**Stored data:**

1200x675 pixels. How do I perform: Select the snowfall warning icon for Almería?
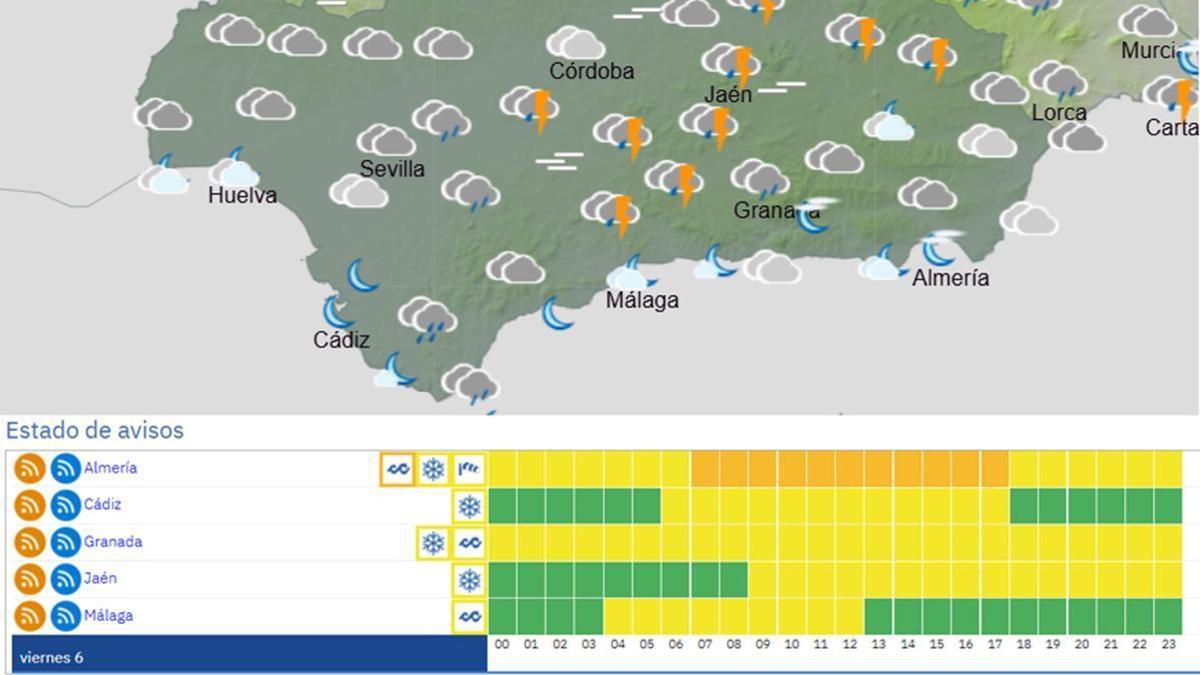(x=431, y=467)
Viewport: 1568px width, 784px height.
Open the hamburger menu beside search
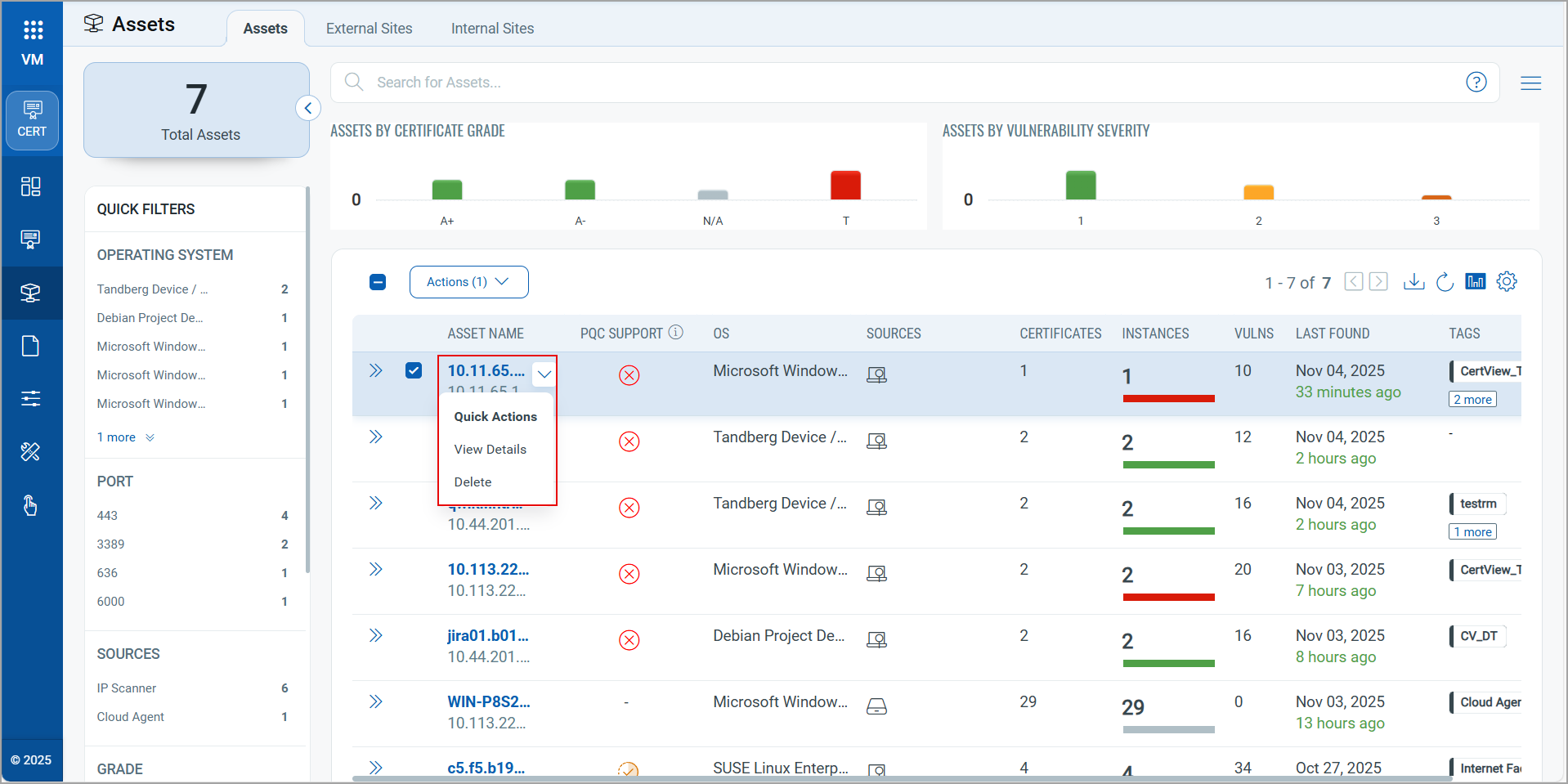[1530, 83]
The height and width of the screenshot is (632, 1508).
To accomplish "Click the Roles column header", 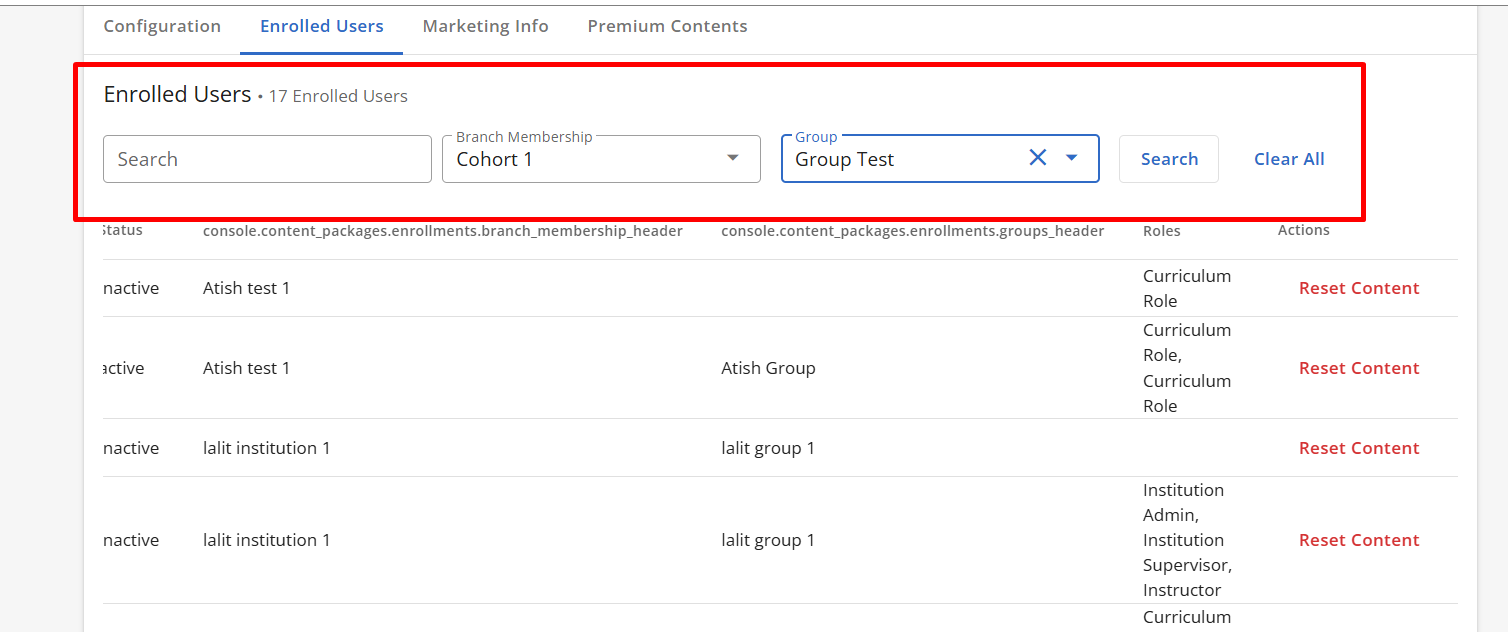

**Work instruction:** Starting at the line that contains "Open the hamburger menu beside search", please write out each line through the last line of the data, both ends included, and keep pictures out of the copy.

**Task solution:**
Open the hamburger menu beside search
[1530, 83]
The height and width of the screenshot is (632, 1508).
To accomplish "Click the Roles column header", 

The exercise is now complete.